Pour Michel Levallois, des ONG Enda Tiers Monde et coordination pour l'Afrique de demain, "l'affaire de l'Arche de Zoé est l'avatar d'un comportement colonial".

"Ce problème est emblématique des représentations que nous avons ici, en Europe, de l'Afrique qui véhiculent un dangereux sentiment de toute puissance", a-t-il ajouté lors du débat organisé par Médecins du Monde (MDM) sur le thème l'Arche de Zoé "dérive unique ou produit d'un système?", avant l'ouverture vendredi du procès de membres de l'Arche au Tchad.

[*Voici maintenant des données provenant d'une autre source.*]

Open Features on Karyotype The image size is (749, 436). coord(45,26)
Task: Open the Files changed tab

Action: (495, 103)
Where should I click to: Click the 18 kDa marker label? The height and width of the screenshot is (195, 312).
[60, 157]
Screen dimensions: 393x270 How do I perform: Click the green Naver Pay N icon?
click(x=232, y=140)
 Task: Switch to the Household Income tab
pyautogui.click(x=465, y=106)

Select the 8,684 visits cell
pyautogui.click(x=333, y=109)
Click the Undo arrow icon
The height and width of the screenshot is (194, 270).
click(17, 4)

"La vision de l'Arche de Zoé est qu'il y a un continent perdu, à part, hors jeu de la mondialisation, l'Afrique, qu'il faut aller sauver de l'extérieur", a résumé Jean-Paul Ngoupandé, ex-Premier ministre de République centrafricaine. "Ca fait quand même quatre siècles que l'on nous tient ce discours là, ça fait beaucoup". Cette conception alimente, selon lui, en Afrique noire "un courant anti-blanc de plus en plus net, non seulement chez les dirigeants mais aussi au sein des populations".

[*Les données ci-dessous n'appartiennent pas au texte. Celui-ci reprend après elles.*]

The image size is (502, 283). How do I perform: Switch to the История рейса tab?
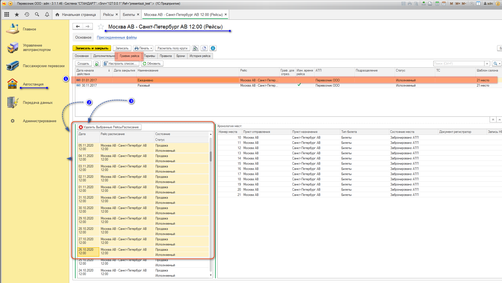tap(200, 56)
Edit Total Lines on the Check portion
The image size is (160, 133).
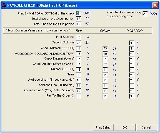coord(78,19)
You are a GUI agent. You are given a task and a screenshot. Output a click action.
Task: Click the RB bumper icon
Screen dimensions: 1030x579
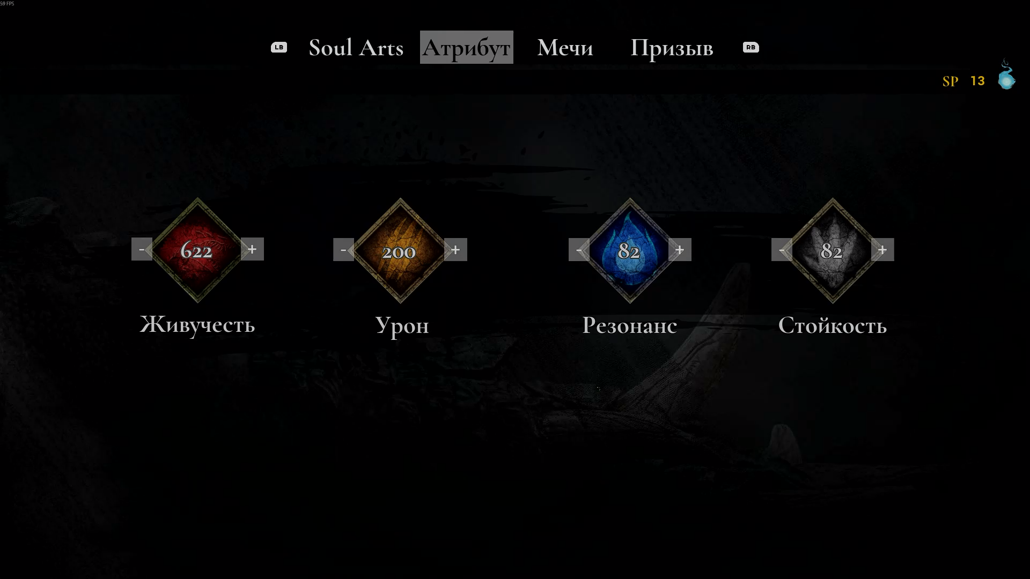[x=751, y=47]
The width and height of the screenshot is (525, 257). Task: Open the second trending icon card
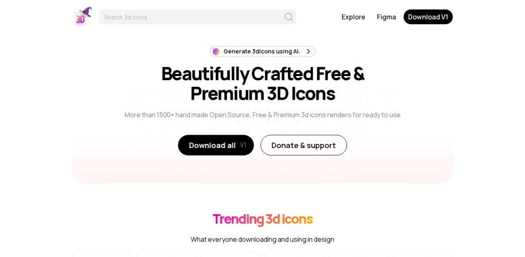point(166,254)
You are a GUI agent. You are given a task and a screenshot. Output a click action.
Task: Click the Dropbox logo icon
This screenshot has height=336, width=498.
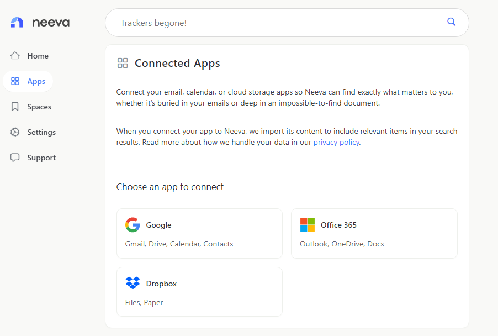coord(133,283)
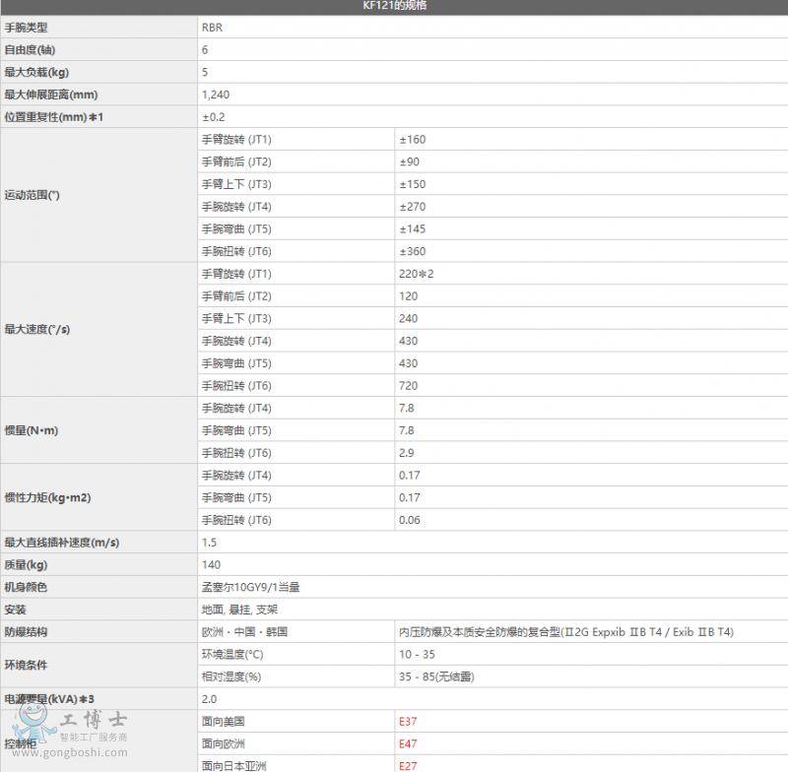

L'affaire de l'Arche a "réactivé le mythe des Blancs voleurs d'enfants dans tout le Tchad mais aussi au delà", a souligné le politologue Michel Galy, et doit conduire les ONG à "réfléchir et changer leurs pratiques".

Rony Brauman, ancien président et fondateur de Médecins sans frontières, a de son côté dénoncé le "délire" auquel conduit selon lui la "vision victimaire" de tout conflit, parlant de "démesure de la bonté" dans le cas de l'Arche de Zoé comme de la guerre en Irak.

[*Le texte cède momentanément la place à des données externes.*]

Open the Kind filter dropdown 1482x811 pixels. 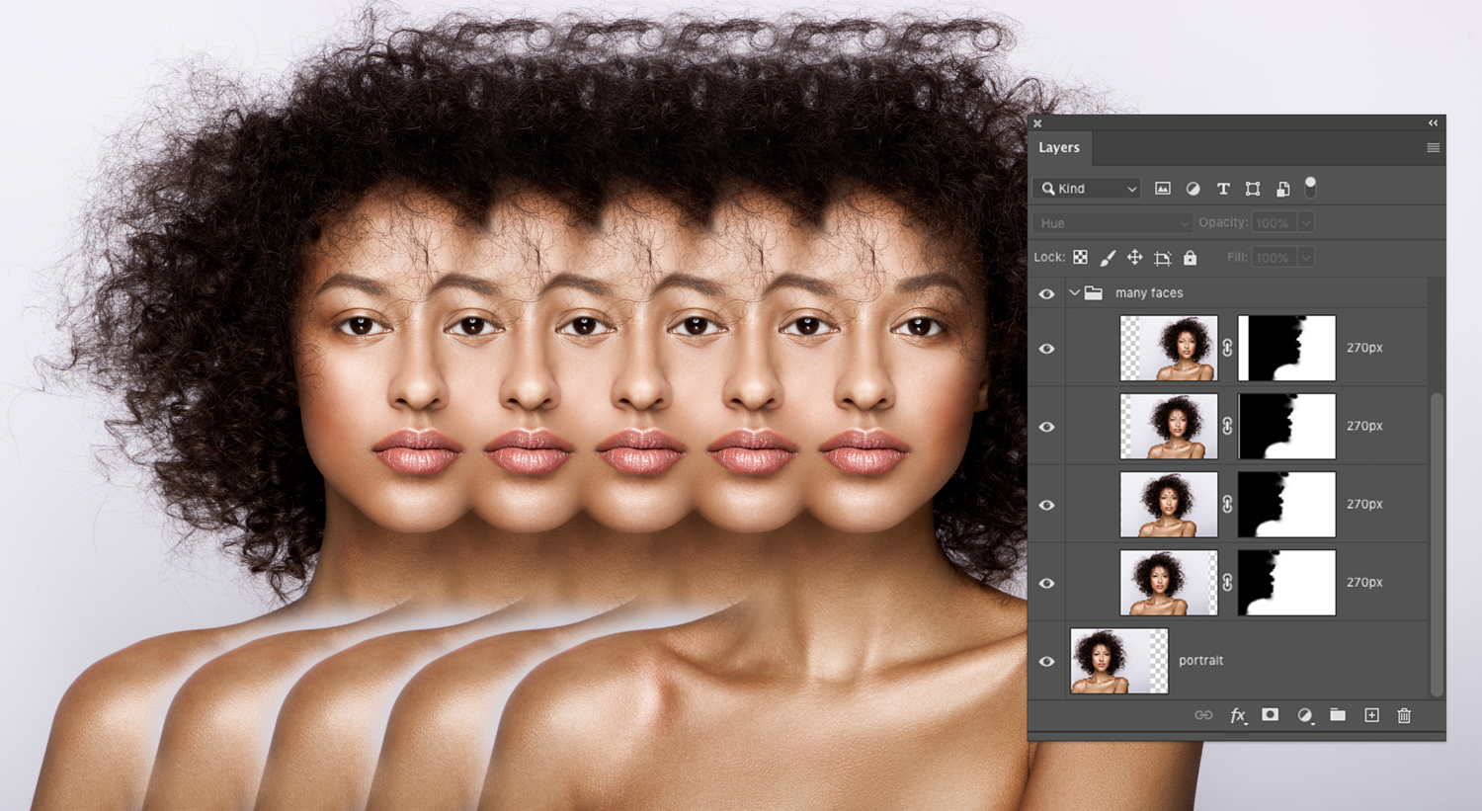pyautogui.click(x=1085, y=188)
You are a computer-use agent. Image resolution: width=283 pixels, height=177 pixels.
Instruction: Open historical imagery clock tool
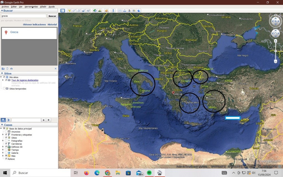pyautogui.click(x=95, y=11)
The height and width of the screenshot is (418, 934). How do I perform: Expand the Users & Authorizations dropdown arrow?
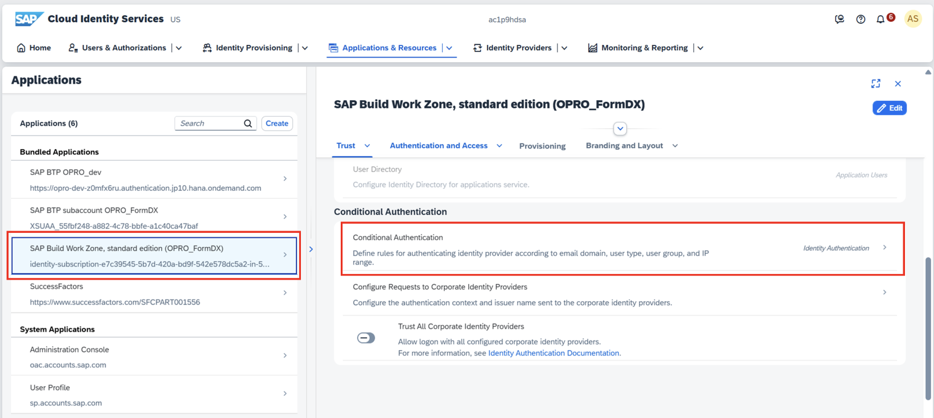(179, 48)
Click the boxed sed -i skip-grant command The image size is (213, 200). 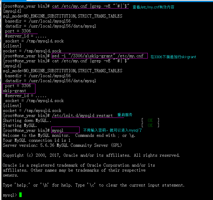99,56
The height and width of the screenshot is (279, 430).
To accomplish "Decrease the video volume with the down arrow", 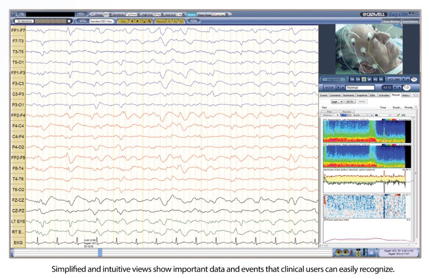I will pyautogui.click(x=404, y=79).
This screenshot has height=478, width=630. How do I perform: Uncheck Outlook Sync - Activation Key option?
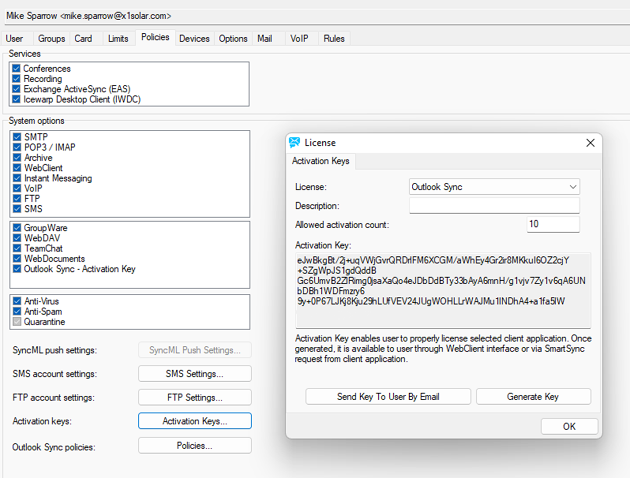pos(17,269)
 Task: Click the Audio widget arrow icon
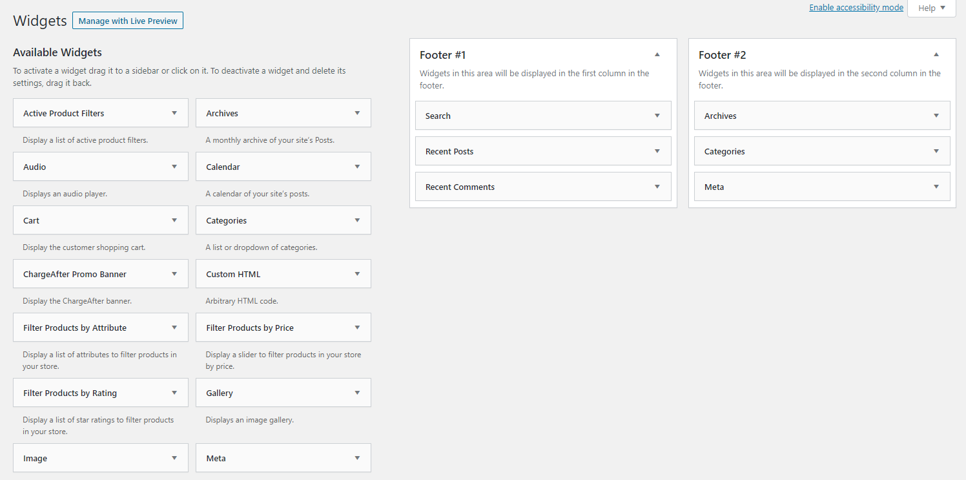coord(174,167)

M. Brauman a par ailleurs rappelé que l'affaire de l'Arche de Zoé concernait des enfants pris à des familles pauvres tchadiennes et présentés par l'ONG comme des orphelins du Darfour devant être "accueillis" ou "adoptés" en France, et critiqué la "frénésie adoptante" occidentale.

"Il y a un problème d'enfants aujourd'hui partout en Afrique", a souligné pour sa part M. Ngoupandé. "La réponse n'est pas d'aller chercher les gosses qui trainent pour les amener ailleurs, mais de se battre pour apporter des réponses locales, africaines".

L'ancien président de MSF a également estimé que les prises de position et campagnes d'Urgence Darfour et des ténors qui l'ont soutenu, notamment Bernard Kouchner et Bernard Henri Lévy, "ont projeté une image de la crise du Darfour qui n'avait rien à voir avec la réalité". "C'est dans l'écart entre les deux que l'Arche de Zoé s'est déployée", a-t-il accusé.

Si l'affaire a globalement "décrédibilisé la prise de parole" des humanitaires, selon Pierre Micheletti, président de MDM, "ce coup de tonnerre" permettra au moins aux ONG de "s'interroger sur leurs pratiques".

Pourtant, selon Marc Garmirian, reporter de l'agence Capa, qui a accompagné l'Arche au Tchad, les membres de l'ONG mise en cause "seraient prêts à refaire la même chose mais en prenant plus de temps".